═══ Data to use
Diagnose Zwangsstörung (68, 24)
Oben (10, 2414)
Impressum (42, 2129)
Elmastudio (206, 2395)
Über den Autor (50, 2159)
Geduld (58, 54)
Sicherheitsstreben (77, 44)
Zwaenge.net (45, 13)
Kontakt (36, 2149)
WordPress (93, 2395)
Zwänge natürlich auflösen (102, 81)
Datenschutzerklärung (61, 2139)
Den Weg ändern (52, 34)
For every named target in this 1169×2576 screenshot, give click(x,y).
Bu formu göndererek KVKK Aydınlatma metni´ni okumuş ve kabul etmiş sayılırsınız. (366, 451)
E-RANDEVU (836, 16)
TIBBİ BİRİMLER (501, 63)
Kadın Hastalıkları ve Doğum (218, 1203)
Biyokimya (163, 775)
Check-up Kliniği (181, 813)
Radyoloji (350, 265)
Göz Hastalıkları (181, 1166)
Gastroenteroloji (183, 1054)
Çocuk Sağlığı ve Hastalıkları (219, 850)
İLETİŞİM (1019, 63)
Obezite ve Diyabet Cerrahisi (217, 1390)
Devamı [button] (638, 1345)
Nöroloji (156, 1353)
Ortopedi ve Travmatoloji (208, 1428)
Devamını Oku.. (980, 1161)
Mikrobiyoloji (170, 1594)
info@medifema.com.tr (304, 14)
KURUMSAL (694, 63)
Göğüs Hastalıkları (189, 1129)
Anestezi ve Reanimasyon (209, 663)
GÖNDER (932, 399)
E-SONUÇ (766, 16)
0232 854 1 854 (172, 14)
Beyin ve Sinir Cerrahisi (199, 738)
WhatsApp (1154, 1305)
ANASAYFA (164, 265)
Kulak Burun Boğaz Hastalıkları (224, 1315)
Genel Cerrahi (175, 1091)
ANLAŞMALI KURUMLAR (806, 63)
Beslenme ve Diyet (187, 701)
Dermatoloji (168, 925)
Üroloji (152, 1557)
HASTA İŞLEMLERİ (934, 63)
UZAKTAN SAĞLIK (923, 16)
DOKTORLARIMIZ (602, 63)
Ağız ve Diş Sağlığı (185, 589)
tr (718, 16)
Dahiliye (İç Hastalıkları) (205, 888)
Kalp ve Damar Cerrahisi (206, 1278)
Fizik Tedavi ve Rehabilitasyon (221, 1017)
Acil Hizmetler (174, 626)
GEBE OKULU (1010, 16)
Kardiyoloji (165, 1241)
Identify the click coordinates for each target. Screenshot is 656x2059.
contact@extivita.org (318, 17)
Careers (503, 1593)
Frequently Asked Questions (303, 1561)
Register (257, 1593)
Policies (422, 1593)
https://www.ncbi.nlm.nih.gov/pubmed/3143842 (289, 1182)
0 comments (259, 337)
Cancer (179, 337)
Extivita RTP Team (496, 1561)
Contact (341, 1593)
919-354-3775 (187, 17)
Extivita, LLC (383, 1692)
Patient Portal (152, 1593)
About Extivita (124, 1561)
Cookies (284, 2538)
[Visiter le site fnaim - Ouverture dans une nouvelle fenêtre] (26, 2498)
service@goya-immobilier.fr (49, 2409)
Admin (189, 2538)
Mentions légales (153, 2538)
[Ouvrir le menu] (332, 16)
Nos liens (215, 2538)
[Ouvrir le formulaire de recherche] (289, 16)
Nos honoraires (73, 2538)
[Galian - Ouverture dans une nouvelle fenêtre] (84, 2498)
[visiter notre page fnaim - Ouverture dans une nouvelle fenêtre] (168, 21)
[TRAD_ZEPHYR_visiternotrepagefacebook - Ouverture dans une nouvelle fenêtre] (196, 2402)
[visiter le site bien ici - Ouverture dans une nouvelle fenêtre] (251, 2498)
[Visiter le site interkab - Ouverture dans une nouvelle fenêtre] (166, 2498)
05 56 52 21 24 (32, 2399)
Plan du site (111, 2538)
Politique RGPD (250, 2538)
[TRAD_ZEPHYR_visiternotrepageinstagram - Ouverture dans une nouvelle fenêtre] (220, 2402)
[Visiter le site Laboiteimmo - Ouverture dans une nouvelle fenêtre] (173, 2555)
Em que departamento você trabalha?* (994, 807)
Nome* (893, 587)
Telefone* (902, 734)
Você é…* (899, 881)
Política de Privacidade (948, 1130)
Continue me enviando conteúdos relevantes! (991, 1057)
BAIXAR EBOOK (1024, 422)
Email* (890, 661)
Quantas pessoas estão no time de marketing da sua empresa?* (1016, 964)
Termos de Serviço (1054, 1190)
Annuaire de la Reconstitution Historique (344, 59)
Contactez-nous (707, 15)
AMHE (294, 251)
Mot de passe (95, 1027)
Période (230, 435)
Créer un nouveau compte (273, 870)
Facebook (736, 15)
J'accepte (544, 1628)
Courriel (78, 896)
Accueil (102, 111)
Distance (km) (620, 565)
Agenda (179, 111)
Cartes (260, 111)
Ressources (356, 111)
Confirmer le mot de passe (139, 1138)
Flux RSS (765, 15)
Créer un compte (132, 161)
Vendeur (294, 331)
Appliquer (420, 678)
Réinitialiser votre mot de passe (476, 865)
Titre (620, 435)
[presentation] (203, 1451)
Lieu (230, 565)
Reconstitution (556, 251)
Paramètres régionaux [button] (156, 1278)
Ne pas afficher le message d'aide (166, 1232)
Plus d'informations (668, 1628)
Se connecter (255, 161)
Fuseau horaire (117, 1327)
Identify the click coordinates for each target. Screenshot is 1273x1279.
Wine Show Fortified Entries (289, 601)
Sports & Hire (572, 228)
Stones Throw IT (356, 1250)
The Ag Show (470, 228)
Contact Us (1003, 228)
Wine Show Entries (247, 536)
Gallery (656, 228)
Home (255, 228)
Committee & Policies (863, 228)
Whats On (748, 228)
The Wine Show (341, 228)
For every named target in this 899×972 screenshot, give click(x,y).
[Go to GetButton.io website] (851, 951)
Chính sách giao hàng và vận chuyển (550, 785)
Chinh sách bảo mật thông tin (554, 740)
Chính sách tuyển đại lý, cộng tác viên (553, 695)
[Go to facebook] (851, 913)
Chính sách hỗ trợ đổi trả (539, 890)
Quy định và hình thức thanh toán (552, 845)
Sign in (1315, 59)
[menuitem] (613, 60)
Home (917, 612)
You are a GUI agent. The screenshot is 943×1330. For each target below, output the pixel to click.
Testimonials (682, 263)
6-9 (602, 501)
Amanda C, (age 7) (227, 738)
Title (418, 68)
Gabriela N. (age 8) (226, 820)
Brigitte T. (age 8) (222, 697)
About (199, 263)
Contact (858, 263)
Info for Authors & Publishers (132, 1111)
══════
**Exercise requirements**
Quote the whole listing above line by line, without changing a single character.

**The response**
Diagnose Zwangsstörung (68, 24)
Oben (10, 2414)
Impressum (42, 2129)
Elmastudio (206, 2395)
Über den Autor (50, 2159)
Geduld (58, 54)
Sicherheitsstreben (77, 44)
Zwaenge.net (45, 13)
Kontakt (36, 2149)
WordPress (93, 2395)
Zwänge natürlich auflösen (102, 81)
Datenschutzerklärung (61, 2139)
Den Weg ändern (52, 34)
For every named target in this 1169×2576 screenshot, give click(x,y).
Bu formu göndererek KVKK Aydınlatma metni´ni okumuş ve kabul etmiş sayılırsınız. (366, 451)
E-RANDEVU (836, 16)
TIBBİ BİRİMLER (501, 63)
Kadın Hastalıkları ve Doğum (218, 1203)
Biyokimya (163, 775)
Check-up Kliniği (181, 813)
Radyoloji (350, 265)
Göz Hastalıkları (181, 1166)
Gastroenteroloji (183, 1054)
Çocuk Sağlığı ve Hastalıkları (219, 850)
İLETİŞİM (1019, 63)
Obezite ve Diyabet Cerrahisi (217, 1390)
Devamı [button] (638, 1345)
Nöroloji (156, 1353)
Ortopedi ve Travmatoloji (208, 1428)
Devamını Oku.. (980, 1161)
Mikrobiyoloji (170, 1594)
info@medifema.com.tr (304, 14)
KURUMSAL (694, 63)
Göğüs Hastalıkları (189, 1129)
Anestezi ve Reanimasyon (209, 663)
GÖNDER (932, 399)
E-SONUÇ (766, 16)
0232 854 1 854 (172, 14)
Beyin ve Sinir Cerrahisi (199, 738)
WhatsApp (1154, 1305)
ANASAYFA (164, 265)
Kulak Burun Boğaz Hastalıkları (224, 1315)
Genel Cerrahi (175, 1091)
ANLAŞMALI KURUMLAR (806, 63)
Beslenme ve Diyet (187, 701)
Dermatoloji (168, 925)
Üroloji (152, 1557)
HASTA İŞLEMLERİ (934, 63)
UZAKTAN SAĞLIK (923, 16)
DOKTORLARIMIZ (602, 63)
Ağız ve Diş Sağlığı (185, 589)
tr (718, 16)
Dahiliye (İç Hastalıkları) (205, 888)
Kalp ve Damar Cerrahisi (206, 1278)
Fizik Tedavi ve Rehabilitasyon (221, 1017)
Acil Hizmetler (174, 626)
GEBE OKULU (1010, 16)
Kardiyoloji (165, 1241)
Identify the click coordinates for each target. Screenshot is 656x2059.
contact@extivita.org (318, 17)
Careers (503, 1593)
Frequently Asked Questions (303, 1561)
Register (257, 1593)
Policies (422, 1593)
https://www.ncbi.nlm.nih.gov/pubmed/3143842 (289, 1182)
0 comments (259, 337)
Cancer (179, 337)
Extivita RTP Team (496, 1561)
Contact (341, 1593)
919-354-3775 (187, 17)
Extivita, LLC (383, 1692)
Patient Portal (152, 1593)
About Extivita (124, 1561)
Cookies (284, 2538)
[Visiter le site fnaim - Ouverture dans une nouvelle fenêtre] (26, 2498)
service@goya-immobilier.fr (49, 2409)
Admin (189, 2538)
Mentions légales (153, 2538)
[Ouvrir le menu] (332, 16)
Nos liens (215, 2538)
[Ouvrir le formulaire de recherche] (289, 16)
Nos honoraires (73, 2538)
[Galian - Ouverture dans une nouvelle fenêtre] (84, 2498)
[visiter notre page fnaim - Ouverture dans une nouvelle fenêtre] (168, 21)
[TRAD_ZEPHYR_visiternotrepagefacebook - Ouverture dans une nouvelle fenêtre] (196, 2402)
[visiter le site bien ici - Ouverture dans une nouvelle fenêtre] (251, 2498)
[Visiter le site interkab - Ouverture dans une nouvelle fenêtre] (166, 2498)
05 56 52 21 24 (32, 2399)
Plan du site (111, 2538)
Politique RGPD (250, 2538)
[TRAD_ZEPHYR_visiternotrepageinstagram - Ouverture dans une nouvelle fenêtre] (220, 2402)
[Visiter le site Laboiteimmo - Ouverture dans une nouvelle fenêtre] (173, 2555)
Em que departamento você trabalha?* (994, 807)
Nome* (893, 587)
Telefone* (902, 734)
Você é…* (899, 881)
Política de Privacidade (948, 1130)
Continue me enviando conteúdos relevantes! (991, 1057)
BAIXAR EBOOK (1024, 422)
Email* (890, 661)
Quantas pessoas estão no time de marketing da sua empresa?* (1016, 964)
Termos de Serviço (1054, 1190)
Annuaire de la Reconstitution Historique (344, 59)
Contactez-nous (707, 15)
AMHE (294, 251)
Mot de passe (95, 1027)
Période (230, 435)
Créer un nouveau compte (273, 870)
Facebook (736, 15)
J'accepte (544, 1628)
Courriel (78, 896)
Accueil (102, 111)
Distance (km) (620, 565)
Agenda (179, 111)
Cartes (260, 111)
Ressources (356, 111)
Confirmer le mot de passe (139, 1138)
Flux RSS (765, 15)
Créer un compte (132, 161)
Vendeur (294, 331)
Appliquer (420, 678)
Réinitialiser votre mot de passe (476, 865)
Titre (620, 435)
[presentation] (203, 1451)
Lieu (230, 565)
Reconstitution (556, 251)
Paramètres régionaux [button] (156, 1278)
Ne pas afficher le message d'aide (166, 1232)
Plus d'informations (668, 1628)
Se connecter (255, 161)
Fuseau horaire (117, 1327)
Identify the click coordinates for each target. Screenshot is 1273x1279.
Wine Show Fortified Entries (289, 601)
Sports & Hire (572, 228)
Stones Throw IT (356, 1250)
The Ag Show (470, 228)
Contact Us (1003, 228)
Wine Show Entries (247, 536)
Gallery (656, 228)
Home (255, 228)
Committee & Policies (863, 228)
Whats On (748, 228)
The Wine Show (341, 228)
For every named target in this 899×972 screenshot, give click(x,y).
[Go to GetButton.io website] (851, 951)
Chính sách giao hàng và vận chuyển (550, 785)
Chinh sách bảo mật thông tin (554, 740)
Chính sách tuyển đại lý, cộng tác viên (553, 695)
[Go to facebook] (851, 913)
Chính sách hỗ trợ đổi trả (539, 890)
Quy định và hình thức thanh toán (552, 845)
Sign in (1315, 59)
[menuitem] (613, 60)
Home (917, 612)
You are a GUI agent. The screenshot is 943×1330. For each target below, output the pixel to click.
Testimonials (682, 263)
6-9 (602, 501)
Amanda C, (age 7) (227, 738)
Title (418, 68)
Gabriela N. (age 8) (226, 820)
Brigitte T. (age 8) (222, 697)
About (199, 263)
Contact (858, 263)
Info for Authors & Publishers (132, 1111)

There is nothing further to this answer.